> [EXERCISE REQUIREMENTS]: Please write out all of the lines below again, requests included, shifting every coordinate in the answers by -86 and leaving the pictures out.

Stored dataset lines
[start]

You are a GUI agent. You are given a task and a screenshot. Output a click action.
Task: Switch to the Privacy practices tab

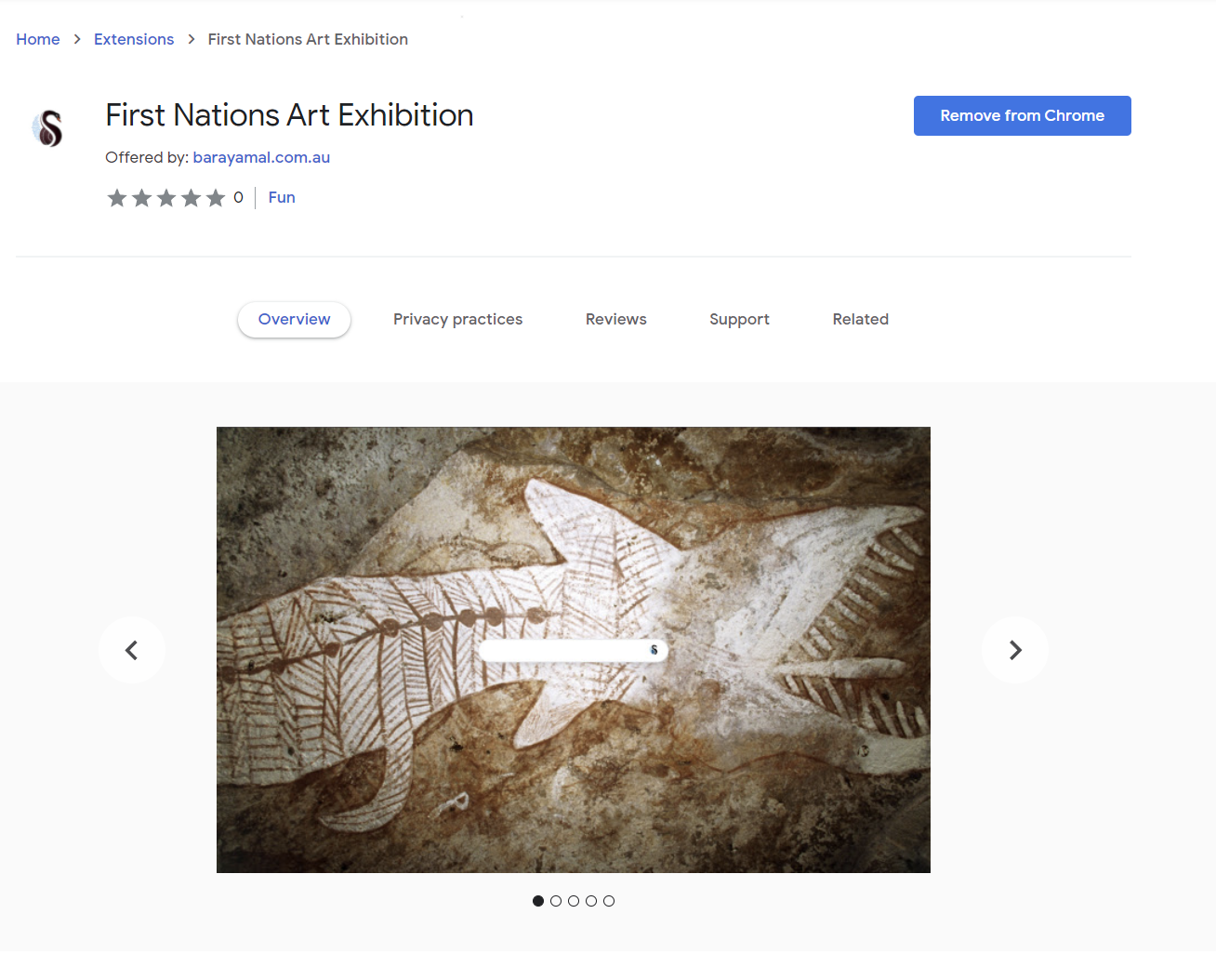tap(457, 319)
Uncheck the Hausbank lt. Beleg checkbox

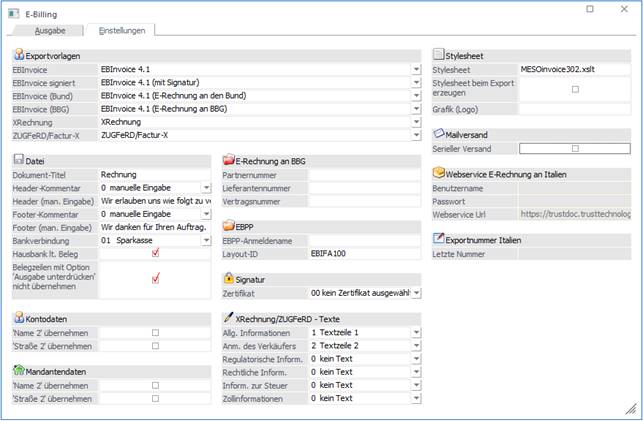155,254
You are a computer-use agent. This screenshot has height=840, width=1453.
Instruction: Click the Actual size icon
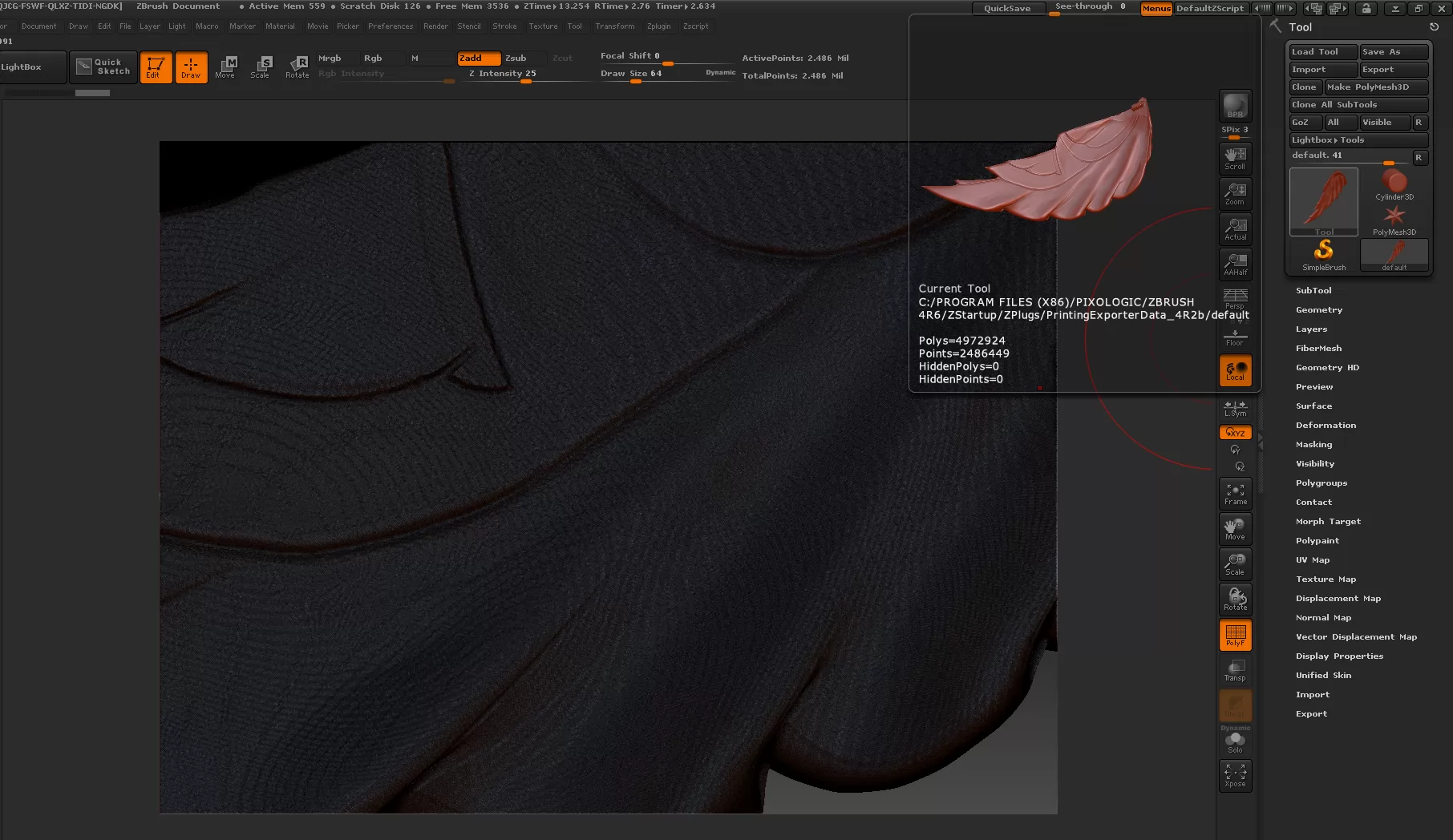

[end]

> [RESULT]:
You are a GUI agent. You are given a task and a screenshot. Output a click action.
Task: Switch to the Privacy practices tab

tap(371, 233)
Uncheck the Hausbank lt. Beleg checkbox

69,168
You are a computer-use agent. This screenshot has height=840, width=1453.
Instruction: Click the Actual size icon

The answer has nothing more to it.